Segment Start: INFORMATION
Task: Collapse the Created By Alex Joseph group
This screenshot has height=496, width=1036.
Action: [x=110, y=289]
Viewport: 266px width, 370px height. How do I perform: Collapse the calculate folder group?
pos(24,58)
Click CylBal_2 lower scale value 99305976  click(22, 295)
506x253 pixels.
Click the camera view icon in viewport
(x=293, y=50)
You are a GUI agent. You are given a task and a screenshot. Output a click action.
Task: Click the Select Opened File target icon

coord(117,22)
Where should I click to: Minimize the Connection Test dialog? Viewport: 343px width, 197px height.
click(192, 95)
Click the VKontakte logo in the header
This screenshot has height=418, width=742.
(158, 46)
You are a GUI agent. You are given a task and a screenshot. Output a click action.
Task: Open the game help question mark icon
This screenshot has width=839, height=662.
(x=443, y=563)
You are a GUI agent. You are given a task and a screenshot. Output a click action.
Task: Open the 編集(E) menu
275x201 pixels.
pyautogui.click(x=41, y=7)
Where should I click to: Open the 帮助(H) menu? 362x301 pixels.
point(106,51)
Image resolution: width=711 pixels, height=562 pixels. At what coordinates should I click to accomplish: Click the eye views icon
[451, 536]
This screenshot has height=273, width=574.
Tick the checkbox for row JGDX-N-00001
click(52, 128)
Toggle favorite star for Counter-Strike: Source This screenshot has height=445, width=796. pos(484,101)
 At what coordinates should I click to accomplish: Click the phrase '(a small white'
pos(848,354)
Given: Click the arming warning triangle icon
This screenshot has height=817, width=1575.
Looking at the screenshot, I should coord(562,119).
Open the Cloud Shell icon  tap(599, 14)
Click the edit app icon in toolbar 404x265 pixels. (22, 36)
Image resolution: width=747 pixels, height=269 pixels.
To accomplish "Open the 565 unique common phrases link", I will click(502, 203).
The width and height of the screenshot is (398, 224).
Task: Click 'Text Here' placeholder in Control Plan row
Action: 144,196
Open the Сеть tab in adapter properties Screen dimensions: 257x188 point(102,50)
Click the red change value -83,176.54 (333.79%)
Segment End: INFORMATION
### TASK OBJECTIVE
Filter the records down to the lines containing the word "value", and copy those.

### THE COMPLETED TASK
Click CylBal_2 lower scale value 99305976  click(22, 295)
Click the red change value -83,176.54 (333.79%)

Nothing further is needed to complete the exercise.